Sorpreso nel sonno, legato con i polsi alla finestra del bagno, violentato con oggetti, una sigaretta spenta in faccia e sul braccio, calci mentre era inginocchiato e acqua bollente versata addosso. Una “violenza sessuale di gruppo” e una vera e propria “tortura” si è consumata nel carcere minorile Beccaria di Milano, secondo quanto ricostruito dalla pm Rosaria Stagnaro della procura di Milano grazie al lavoro congiunto di Squadra Mobile e polizia penitenziaria. La vittima, racconta il Corriere della Sera, è un 16enne egiziano proveniente da un “campo libico” e recluso nell’istituto di pena perché accusato di aver palpeggiato una donna in metropolitana.

Sotto accusa sono finiti tre suoi coetanei, tra i quali anche un neo maggiorenne della Costa d’Avorio, considerato un “gregario violento nella banda di trapper facenti capo a Simba la Rue e Baby Gang”, recentemente finiti al centro di diversi episodi di cronaca per le violenze di cui sarebbero stati protagonisti tra Milano e le province del Nord della Lombardia. Il tutto si sarebbe verificato nella notte tra il 7 e l’8 agosto, secondo la ricostruzione degli inquirenti, approfittando del cambio di turno degli agenti.

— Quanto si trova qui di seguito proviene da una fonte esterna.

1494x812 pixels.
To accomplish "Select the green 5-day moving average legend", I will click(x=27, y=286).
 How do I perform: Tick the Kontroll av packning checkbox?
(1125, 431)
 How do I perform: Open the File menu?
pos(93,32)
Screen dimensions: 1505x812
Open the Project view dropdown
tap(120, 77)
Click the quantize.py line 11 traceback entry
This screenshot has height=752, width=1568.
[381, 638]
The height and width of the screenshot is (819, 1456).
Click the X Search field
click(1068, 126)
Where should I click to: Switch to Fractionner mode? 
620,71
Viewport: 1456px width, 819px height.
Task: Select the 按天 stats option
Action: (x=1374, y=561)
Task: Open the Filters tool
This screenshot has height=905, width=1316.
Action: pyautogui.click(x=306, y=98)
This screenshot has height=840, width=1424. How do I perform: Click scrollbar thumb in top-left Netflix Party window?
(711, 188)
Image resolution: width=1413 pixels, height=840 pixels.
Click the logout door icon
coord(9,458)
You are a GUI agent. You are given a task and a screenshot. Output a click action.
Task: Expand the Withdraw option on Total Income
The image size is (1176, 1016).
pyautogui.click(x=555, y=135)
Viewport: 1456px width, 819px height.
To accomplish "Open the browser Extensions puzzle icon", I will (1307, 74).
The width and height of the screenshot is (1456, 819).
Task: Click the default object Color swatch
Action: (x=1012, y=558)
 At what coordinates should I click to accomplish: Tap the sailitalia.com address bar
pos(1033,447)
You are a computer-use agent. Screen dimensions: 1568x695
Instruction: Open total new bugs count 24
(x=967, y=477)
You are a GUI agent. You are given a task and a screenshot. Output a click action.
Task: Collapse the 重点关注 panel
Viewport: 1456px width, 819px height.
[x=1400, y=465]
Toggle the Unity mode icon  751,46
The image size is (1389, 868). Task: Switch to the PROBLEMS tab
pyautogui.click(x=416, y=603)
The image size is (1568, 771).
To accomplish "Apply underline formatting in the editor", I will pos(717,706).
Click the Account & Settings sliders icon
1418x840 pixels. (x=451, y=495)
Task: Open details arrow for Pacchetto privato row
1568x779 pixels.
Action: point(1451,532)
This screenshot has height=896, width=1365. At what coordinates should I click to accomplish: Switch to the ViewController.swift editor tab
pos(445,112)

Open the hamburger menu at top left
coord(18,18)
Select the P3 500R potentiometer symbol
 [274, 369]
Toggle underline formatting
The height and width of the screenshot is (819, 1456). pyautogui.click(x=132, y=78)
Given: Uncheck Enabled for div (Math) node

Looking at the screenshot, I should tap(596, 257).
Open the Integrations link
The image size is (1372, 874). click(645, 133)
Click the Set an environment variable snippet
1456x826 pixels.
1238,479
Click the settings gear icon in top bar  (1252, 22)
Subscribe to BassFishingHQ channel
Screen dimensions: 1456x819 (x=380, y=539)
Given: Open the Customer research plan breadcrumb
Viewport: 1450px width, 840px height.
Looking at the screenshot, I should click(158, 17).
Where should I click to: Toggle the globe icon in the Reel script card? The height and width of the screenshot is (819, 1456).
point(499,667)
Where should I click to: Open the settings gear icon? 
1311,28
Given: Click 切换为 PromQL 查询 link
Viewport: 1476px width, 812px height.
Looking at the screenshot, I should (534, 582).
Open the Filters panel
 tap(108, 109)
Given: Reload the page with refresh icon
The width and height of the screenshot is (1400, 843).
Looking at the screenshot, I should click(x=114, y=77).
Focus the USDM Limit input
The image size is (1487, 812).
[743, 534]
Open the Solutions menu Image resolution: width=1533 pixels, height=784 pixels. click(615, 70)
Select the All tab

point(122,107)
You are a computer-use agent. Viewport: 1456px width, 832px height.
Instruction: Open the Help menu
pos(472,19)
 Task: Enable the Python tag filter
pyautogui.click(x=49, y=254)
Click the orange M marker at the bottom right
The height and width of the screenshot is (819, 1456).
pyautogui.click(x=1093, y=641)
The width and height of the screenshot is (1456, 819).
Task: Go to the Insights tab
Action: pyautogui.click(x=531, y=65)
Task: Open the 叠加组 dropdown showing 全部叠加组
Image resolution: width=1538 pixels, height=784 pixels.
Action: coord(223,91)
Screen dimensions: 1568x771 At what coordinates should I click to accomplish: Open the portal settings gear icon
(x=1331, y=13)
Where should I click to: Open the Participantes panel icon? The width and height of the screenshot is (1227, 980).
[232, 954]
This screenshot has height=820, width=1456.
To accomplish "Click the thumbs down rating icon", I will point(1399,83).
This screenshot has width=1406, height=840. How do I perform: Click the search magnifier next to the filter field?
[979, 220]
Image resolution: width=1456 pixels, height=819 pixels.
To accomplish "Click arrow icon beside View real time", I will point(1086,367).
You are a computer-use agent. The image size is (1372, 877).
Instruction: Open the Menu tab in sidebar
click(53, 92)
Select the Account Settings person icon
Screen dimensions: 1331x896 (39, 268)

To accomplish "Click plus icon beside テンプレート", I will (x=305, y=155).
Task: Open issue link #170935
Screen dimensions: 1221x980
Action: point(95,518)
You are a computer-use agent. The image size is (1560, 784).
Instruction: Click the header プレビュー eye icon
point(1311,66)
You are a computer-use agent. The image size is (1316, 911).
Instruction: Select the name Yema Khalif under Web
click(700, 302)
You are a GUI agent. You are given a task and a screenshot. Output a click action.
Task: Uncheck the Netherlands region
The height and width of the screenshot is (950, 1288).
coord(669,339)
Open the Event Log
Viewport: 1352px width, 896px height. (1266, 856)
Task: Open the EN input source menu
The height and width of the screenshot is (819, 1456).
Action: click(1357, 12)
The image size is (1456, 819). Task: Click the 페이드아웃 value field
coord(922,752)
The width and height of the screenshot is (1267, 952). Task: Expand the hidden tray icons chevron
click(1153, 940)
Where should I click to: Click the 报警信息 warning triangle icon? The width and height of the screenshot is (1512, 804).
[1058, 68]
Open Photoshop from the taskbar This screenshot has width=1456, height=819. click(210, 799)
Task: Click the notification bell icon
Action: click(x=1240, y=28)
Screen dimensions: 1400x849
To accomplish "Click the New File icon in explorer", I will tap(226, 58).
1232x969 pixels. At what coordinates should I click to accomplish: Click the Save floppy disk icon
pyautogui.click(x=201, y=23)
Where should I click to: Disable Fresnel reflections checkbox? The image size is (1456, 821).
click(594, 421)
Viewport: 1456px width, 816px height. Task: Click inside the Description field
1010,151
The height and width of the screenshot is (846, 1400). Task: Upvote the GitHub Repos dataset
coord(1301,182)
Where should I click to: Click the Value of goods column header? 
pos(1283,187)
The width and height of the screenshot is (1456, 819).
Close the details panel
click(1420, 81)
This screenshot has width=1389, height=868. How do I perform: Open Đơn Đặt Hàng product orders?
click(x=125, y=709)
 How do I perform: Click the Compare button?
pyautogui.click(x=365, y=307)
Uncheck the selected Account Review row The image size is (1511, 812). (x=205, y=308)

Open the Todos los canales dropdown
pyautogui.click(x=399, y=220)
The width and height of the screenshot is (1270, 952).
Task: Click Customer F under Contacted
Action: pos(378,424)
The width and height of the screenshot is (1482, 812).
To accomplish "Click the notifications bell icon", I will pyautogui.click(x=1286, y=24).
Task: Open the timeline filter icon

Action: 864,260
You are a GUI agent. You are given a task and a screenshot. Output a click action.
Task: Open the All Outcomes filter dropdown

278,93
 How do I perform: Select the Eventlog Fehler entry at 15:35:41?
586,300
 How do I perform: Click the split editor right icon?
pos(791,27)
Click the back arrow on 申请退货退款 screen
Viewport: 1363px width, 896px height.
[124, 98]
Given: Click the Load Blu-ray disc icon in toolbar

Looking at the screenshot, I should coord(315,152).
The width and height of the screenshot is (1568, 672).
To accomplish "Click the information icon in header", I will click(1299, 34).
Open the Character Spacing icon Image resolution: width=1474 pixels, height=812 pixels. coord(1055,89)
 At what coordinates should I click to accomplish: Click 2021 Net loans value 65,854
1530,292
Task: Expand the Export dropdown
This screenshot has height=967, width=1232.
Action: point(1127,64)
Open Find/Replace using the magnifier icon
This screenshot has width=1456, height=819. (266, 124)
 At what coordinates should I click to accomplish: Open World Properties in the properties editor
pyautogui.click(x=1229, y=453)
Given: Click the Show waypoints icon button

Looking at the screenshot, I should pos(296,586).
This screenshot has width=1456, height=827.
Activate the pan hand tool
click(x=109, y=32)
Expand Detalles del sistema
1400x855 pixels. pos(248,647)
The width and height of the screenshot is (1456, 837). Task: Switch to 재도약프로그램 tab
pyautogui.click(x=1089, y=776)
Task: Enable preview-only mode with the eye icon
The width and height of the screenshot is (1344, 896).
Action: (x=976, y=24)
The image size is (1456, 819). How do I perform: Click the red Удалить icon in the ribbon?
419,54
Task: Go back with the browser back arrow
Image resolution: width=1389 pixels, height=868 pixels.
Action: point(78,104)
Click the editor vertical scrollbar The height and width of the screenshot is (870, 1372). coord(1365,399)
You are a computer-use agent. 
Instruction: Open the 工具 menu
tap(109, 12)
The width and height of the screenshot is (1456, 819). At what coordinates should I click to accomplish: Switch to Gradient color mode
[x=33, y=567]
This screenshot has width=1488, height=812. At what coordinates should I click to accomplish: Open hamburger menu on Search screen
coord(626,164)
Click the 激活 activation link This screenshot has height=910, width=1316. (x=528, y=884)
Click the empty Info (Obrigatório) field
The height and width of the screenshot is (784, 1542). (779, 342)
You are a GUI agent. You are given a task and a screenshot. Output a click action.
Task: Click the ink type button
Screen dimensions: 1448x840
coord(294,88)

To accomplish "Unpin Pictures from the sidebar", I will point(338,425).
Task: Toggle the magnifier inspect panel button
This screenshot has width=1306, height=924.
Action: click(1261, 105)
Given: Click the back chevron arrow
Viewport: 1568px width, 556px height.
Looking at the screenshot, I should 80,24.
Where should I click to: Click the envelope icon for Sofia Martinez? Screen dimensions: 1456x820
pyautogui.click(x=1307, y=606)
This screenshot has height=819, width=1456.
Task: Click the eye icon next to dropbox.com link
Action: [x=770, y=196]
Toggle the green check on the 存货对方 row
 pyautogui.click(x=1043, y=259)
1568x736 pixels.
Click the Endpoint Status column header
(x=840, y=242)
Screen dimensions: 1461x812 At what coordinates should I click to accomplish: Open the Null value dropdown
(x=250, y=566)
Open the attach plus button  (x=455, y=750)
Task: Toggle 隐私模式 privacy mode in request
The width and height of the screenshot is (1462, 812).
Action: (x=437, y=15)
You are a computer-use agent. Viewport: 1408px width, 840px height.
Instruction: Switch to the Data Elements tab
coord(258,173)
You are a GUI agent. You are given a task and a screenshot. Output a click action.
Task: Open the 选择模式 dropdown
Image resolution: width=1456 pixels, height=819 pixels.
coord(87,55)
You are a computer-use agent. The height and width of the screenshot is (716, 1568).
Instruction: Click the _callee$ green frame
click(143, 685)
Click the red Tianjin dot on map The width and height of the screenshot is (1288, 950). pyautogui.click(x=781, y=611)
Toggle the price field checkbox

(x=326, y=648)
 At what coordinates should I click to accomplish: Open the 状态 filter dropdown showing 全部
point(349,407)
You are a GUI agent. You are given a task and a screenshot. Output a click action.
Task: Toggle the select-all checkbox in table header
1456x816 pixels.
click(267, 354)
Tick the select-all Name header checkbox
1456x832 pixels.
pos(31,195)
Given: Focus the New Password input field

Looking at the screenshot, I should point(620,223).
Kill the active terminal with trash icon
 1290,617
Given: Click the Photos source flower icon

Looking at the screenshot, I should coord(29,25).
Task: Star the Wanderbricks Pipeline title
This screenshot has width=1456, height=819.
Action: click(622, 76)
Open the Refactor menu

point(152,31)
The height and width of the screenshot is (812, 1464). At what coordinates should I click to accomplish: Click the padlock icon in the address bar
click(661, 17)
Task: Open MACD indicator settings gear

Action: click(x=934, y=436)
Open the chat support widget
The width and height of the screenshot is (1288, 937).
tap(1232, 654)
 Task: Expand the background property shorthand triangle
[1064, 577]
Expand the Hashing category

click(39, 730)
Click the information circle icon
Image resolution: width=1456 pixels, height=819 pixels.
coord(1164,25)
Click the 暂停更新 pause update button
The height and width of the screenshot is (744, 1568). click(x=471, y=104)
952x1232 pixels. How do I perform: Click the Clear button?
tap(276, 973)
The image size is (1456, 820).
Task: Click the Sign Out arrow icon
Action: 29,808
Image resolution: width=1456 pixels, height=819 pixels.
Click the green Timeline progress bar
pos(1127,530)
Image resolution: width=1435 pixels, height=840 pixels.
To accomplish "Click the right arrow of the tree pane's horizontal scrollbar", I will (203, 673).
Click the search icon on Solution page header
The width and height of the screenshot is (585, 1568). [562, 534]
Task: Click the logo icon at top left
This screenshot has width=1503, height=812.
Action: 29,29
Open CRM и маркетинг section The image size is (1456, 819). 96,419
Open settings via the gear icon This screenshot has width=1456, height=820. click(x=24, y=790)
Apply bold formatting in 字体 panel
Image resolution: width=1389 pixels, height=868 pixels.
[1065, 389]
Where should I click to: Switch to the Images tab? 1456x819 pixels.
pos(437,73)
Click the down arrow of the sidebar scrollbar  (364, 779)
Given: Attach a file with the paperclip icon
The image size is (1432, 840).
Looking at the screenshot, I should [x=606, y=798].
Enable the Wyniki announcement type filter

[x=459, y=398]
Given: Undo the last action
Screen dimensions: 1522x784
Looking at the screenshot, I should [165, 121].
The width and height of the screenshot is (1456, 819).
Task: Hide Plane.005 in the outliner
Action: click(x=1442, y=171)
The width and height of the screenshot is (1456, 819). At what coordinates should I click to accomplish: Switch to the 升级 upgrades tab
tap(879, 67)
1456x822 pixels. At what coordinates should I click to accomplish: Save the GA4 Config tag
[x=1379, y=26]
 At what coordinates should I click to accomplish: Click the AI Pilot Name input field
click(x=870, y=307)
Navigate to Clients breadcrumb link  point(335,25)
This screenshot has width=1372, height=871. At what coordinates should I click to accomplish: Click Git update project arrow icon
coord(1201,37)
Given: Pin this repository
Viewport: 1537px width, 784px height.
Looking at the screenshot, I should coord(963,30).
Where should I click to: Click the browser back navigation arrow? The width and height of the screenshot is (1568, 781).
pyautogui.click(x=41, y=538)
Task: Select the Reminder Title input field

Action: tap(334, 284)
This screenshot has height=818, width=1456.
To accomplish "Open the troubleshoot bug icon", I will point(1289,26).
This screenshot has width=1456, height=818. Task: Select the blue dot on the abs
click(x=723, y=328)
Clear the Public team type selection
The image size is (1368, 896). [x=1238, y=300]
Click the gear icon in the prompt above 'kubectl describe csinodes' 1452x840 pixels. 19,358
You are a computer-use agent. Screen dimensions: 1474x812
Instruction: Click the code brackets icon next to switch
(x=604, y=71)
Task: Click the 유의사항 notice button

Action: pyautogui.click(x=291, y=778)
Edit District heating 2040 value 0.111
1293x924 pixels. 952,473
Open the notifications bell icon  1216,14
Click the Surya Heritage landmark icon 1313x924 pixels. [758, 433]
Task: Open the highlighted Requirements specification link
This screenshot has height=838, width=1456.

A capo dei tre ci sarebbe stato proprio il neo 18enne che sta scontando in un penitenziario del Nord Italia una condanna a 16 mesi per rapina, tentata estorsione e minaccia nel 2018 a Varese. Il 16enne egiziano, invece, grazie agli sforzi del suo legale Daniela Frigione, è stato trasferito negli scorsi giorni in una comunità. La tortura viene contestata per la prima volta per le violenze di un detenuto su un altro detenuto e la motivazione risiede nel “trattamento inumano e degradante la dignità umana” al quale è stata sottoposta la vittima.